Может ли язык, вообще говоря, обозначить это – искомое мною – некое мое собственное внутреннее состояние? Судя по всему, нет. Не значит ли это, что он будет вынужден, чтобы справиться с этим своеобразным разрывом, разместить снаружи меня некую фиктивную цель? Просто потому, что он так устроен – приспособлен к обозначению лишь внешних относительно меня (моего внутреннего психического пространства) предметов. Но тогда получается, что он в буквальном смысле этого слова вводит меня в заблуждение. Тогда проблема даже не в «стене языка», отгораживающей меня, как утверждал Жак Лакан, от реальности (фактических моих чувств, желаний, других людей), а куда серьезнее: в том, что язык полностью переписывает для меня (под меня) мою же собственную действительную реальность.

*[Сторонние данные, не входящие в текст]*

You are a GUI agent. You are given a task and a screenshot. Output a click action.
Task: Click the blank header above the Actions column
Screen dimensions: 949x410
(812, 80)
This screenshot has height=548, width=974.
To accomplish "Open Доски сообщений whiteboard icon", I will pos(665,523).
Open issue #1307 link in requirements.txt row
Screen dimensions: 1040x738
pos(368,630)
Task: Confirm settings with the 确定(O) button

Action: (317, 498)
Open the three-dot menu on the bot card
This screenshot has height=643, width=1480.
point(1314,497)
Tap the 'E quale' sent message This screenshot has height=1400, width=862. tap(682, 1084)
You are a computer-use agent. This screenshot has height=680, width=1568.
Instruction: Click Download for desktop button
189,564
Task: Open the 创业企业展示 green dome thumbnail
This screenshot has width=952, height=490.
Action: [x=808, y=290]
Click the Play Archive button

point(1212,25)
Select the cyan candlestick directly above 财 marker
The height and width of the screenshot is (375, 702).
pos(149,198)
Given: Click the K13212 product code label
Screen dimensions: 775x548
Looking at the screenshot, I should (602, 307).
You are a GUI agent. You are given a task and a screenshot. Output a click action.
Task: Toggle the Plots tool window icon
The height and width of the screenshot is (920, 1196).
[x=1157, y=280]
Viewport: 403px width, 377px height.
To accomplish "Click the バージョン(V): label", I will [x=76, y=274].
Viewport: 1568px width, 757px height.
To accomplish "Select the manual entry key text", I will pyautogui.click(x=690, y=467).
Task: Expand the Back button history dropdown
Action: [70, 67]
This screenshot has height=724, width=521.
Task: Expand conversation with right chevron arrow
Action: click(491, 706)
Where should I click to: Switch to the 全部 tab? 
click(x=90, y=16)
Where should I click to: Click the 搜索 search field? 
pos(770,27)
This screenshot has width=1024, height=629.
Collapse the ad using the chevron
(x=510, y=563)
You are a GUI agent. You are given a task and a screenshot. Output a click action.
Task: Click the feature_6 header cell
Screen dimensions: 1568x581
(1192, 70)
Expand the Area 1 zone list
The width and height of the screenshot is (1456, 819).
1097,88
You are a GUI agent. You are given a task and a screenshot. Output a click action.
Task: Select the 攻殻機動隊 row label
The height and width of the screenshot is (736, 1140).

Тогда не является ли хваленая интенциональность, определяющая, как кажется, саму суть нашего мышления (сознательного акта), тотальным подлогом? Считается, что направленность на некий объект есть «центральное свойство человеческого сознания». Конечно, это сомнительно хотя бы с той точки зрения, что если на что и «направлено» наше «сознание», так это на интеллектуальные объекты нашего внутреннего психического пространства, а вовсе не на объекты внешнего мира. С последними взаимодействует только рецепторный аппарат моего мозга, а мы сами реагируем на то, какую «фигуру» на основе этих раздражителей он – мой мозг – построил. Но, как выясняется, дело даже не в этом – проблема с самими этими интеллектуальными объектами.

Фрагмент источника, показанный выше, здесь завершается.